Pourtant, ne vous y trompez pas, Falstaff n’est pas un vulgaire sensualiste. Ce monceau de graisse impure est l’enveloppe terrestre de l’imagination la plus vive et la plus fantasque. L’idéal latine sous cette grimace pantagruélique. Pour créer Falstaff, le poët a évoqué des régions aériennes le génie même de la farce et l’a fait entrer dans une brute. — Figurez-vous l’âme de Puck enfermée dans le corps de Caliban ! — Une intarissable gaîté jointe à une immoralité absolue, voilà cet être. Pour lui, il n’y a rien de triste. Il extrait le comique du tragique même. Les choses les plus lugubres de la vie le divertissent. Tout lui est matière à plaisanterie, la guerre, la prostitution, la maladie, la vieillesse, la mort. La souffrance le réjouit. Il pouffe devant ce grand peut-être qui inquiétait Rabelais lui-même. Rien ne saurait altérer sa bonne humeur. Il traverse sa sombre époque comme un inextinguible feu follet. Épiez-le à la lueur du plus sinistre crépuscule, dans le lieu le plus désolé, sur un champ de bataille encombré de cadavres, et bientôt vous distinguerez entre les gémissements mêmes des mourants son étincelant éclat de rire.

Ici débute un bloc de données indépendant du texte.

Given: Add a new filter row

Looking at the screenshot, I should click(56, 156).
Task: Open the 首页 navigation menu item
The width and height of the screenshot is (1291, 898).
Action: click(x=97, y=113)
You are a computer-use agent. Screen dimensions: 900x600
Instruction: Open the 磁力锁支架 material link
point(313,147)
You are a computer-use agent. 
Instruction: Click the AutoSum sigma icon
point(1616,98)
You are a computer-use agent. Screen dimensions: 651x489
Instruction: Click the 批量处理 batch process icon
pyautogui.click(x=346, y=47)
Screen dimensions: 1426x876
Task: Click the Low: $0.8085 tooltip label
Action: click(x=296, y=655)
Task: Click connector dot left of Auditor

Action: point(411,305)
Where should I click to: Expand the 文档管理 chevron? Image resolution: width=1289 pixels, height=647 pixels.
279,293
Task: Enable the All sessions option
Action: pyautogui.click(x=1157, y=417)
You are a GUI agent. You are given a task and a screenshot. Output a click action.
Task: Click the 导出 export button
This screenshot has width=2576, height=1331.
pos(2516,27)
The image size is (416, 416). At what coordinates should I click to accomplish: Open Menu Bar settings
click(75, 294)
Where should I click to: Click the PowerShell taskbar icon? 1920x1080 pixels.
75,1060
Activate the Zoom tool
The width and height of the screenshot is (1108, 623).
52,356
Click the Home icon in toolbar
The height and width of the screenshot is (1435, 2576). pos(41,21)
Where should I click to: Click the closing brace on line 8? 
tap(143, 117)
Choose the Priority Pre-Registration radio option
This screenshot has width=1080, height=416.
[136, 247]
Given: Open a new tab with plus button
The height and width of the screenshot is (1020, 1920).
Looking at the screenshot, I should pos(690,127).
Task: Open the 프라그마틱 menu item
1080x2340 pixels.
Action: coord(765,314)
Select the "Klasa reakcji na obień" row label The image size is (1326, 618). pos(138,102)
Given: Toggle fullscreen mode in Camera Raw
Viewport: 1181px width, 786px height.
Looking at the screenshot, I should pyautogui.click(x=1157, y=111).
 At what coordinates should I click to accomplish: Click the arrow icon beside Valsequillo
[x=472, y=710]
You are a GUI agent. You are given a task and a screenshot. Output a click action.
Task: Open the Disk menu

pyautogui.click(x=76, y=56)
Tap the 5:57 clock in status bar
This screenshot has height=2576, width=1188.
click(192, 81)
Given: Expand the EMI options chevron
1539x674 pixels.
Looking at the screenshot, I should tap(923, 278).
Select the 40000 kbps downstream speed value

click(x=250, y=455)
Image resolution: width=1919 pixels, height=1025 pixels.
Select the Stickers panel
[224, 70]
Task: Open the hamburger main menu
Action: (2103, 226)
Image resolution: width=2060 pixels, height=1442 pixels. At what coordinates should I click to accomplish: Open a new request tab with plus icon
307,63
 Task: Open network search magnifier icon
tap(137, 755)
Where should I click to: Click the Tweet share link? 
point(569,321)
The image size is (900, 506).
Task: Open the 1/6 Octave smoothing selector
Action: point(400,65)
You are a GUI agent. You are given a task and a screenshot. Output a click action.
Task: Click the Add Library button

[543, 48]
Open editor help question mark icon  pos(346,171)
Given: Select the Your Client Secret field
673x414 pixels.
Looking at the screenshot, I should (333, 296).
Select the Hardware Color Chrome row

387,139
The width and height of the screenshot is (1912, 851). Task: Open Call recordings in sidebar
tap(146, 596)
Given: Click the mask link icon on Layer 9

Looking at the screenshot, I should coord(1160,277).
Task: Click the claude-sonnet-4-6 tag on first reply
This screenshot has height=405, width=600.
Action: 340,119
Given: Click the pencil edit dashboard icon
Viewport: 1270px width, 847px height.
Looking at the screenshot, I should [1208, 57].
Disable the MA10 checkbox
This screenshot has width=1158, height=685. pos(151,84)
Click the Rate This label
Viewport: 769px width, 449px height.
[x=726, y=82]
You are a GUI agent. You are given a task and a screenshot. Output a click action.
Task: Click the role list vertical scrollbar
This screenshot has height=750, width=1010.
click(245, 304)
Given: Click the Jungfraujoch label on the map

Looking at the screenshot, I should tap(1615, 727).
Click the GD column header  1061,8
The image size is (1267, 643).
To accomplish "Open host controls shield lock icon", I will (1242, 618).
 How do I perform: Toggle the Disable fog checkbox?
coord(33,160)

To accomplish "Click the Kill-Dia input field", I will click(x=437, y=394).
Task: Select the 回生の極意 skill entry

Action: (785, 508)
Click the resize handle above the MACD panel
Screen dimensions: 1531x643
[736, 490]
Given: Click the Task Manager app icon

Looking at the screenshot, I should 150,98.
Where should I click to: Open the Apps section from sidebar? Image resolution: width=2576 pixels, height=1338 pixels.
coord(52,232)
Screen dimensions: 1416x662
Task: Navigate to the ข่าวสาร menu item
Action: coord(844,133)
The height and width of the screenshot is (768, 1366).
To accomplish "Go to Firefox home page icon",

Falstaff est le héros de la joie. — C’est par sa verve intrépide qu’il ravit tous ceux qui l’approchent. Comment résister au charme de cette perpétuelle gaîté. Comment ne pas céder à cet enchanteur qui nous attire dans un cercle de fer par sa hâblerie magique ? Falstaff a beau révolter notre conscience, il transporte notre imagination. Il désarme par l’énormité de sa bouffonnerie la colère même qu’il provoque par l’énormité de son cynisme. Là est le secret de l’étrange engouement dont il est l’objet. Là est l’excuse de la sympathie qu’il impose au public et qu’il inspire à son auguste camarade, le prince de Galles.

Mais le personnage de Falstaff n’est pas indispensable seulement pour justifier l’excentrique jeunesse de Henry V. Il est essentiel à l’action et à l’idée même du drame. La critique n’a pas suffisamment remarqué le lien profond qui existe entre la portion épique de Henry IV et la portion comique dont Falstaif est le principal acteur. Tous ces changements de scène, qui sans cesse font alterner la tragédie avec la comédie et transportent tour à tour le spectateur du palais de Westminster à la taverne d’Eastcheap, de l’auberge de Rochester au château de Northumberland, de la grande route de Gadshill au champ de bataille de Shrewsbury, de l’archevêché d’York au logis de Shallow, tous ces changements, dis-je, ne sont pas les caprices irréfléchis d’une imagination fantasque : ils ont leur raison d’être dans la préméditation d’un grand génie. Essayons de comprendre la pensée du maître.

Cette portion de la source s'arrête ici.